Reduced to its common denominator, the vampire is a classic scapegoat.Michael Bell, folklorist
Vampire Forensics really gets down to the nitty gritty of vampire origin, all the stuff you wanted to know but were too blinded by sparkles to find out. As it tuns out, vampires have existed in various forms and various countries. The common denominator seems to be the use of the vampire in explaining natural phenomena of everyday life, especially so where death is concerned.
Way back when, it turns out that people didn't have a keen grasp on the intricacies of biology. Thanks to this book, I now know more than I ever actually wanted to know about what happens when a body decays. Because of this knowledge, I plan on never dying. To return to the book, people used to see corpses that didn't decay naturally, corpses that seemed to grow after death, corpses that shifted in the grave and sat in puddles of fresh blood. Logically, this meant that the corpse was a vampire who must be incinerated.

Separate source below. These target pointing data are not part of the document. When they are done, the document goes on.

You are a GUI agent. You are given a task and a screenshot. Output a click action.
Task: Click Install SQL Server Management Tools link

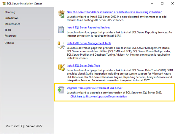(89, 43)
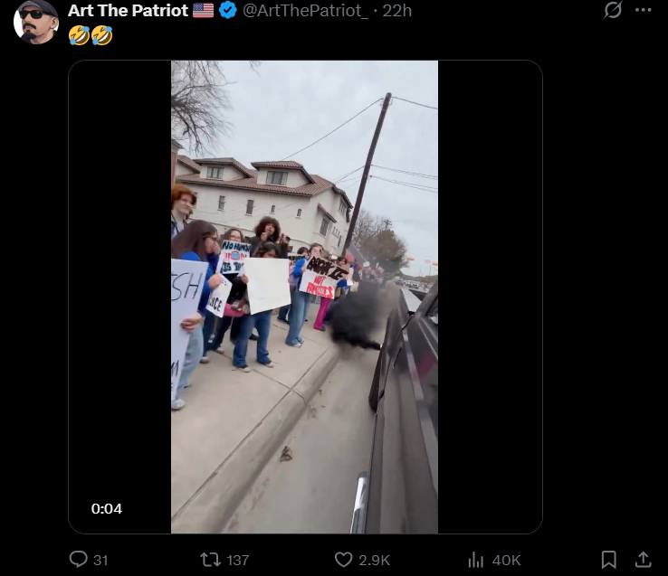The image size is (668, 576).
Task: Open the tweet via the 22h timestamp
Action: [x=397, y=11]
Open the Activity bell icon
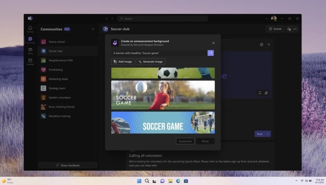The image size is (326, 185). (x=30, y=29)
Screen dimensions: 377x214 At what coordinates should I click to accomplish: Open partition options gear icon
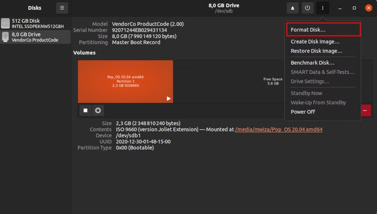click(x=98, y=110)
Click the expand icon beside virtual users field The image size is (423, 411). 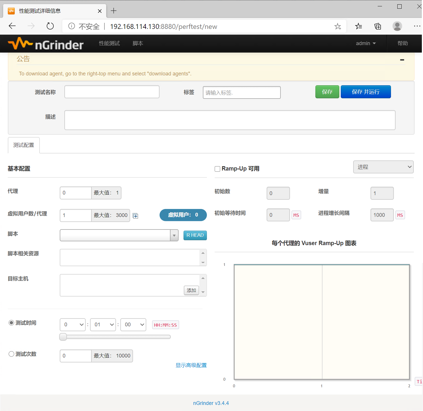135,216
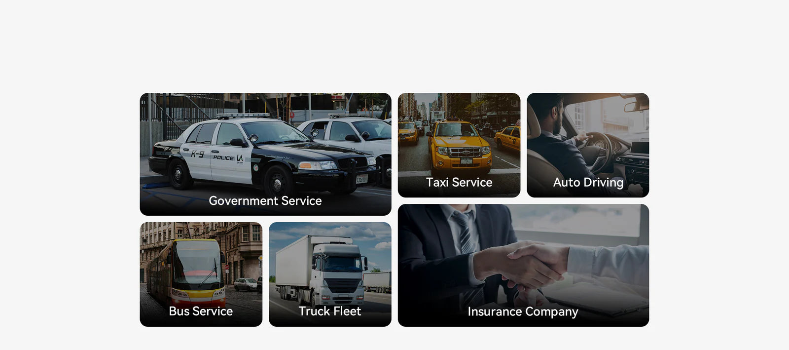Click the Bus Service caption text
Image resolution: width=789 pixels, height=350 pixels.
point(201,311)
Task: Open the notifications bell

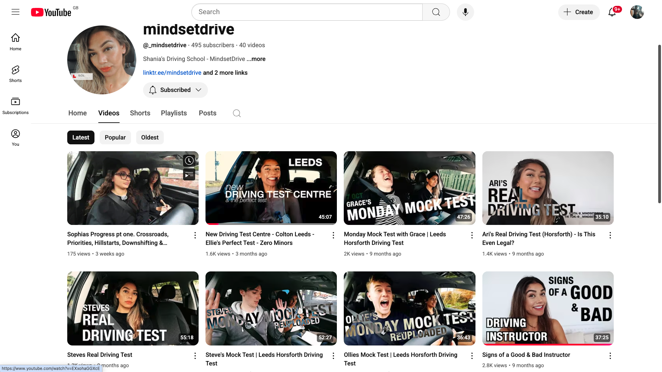Action: (612, 12)
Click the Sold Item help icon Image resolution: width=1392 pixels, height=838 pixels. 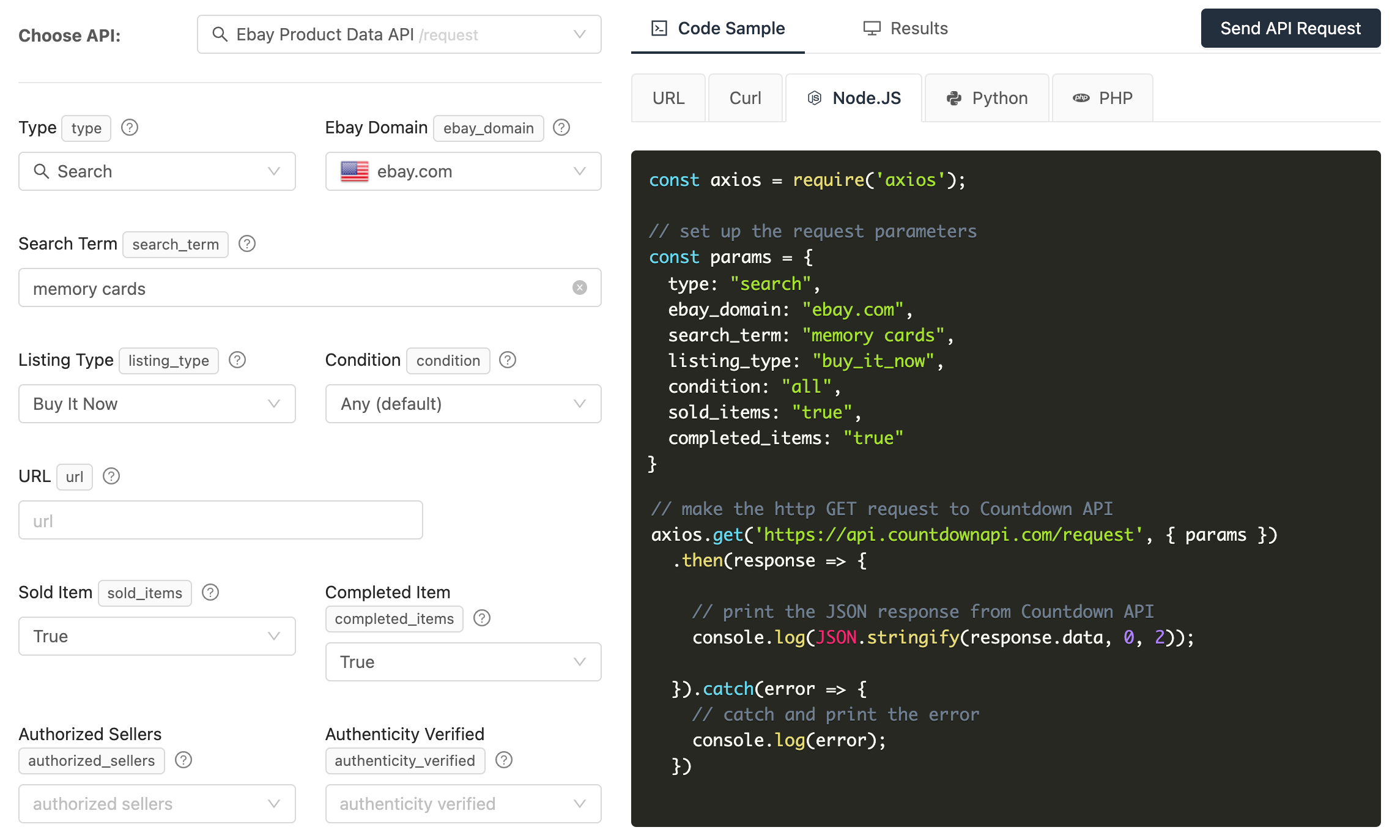pyautogui.click(x=210, y=593)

There were countless tales of the dead returning to torment the living, sometimes through pestilence, sometimes other means. The bodies would be dug up, and sure enough, they were still fresh. Once the body was destroyed, burned, staked, or whatever means was used, the torment would stop and the vampire would be gone for good.
As for the origins of vampires, some connect outbreaks of vampirism with that of rabies. Rabies leads to aggression and a sensitivity to light and strong odors, such as garlic. It's all a little bit like finding out that Santa's beard is fake. I wasn't exactly hoping for confirmation that something out there may try to drain my jugular, but I am disappointed that it seems as though vampires are really just people being idiots. Not much has changed today, Twihards I am looking at you. At least people back then had ignorance as an excuse. When your life expectancy is in the 40s and half your family is dead from plague, you tend to blame whatever you can. Twihards, you have no excuse.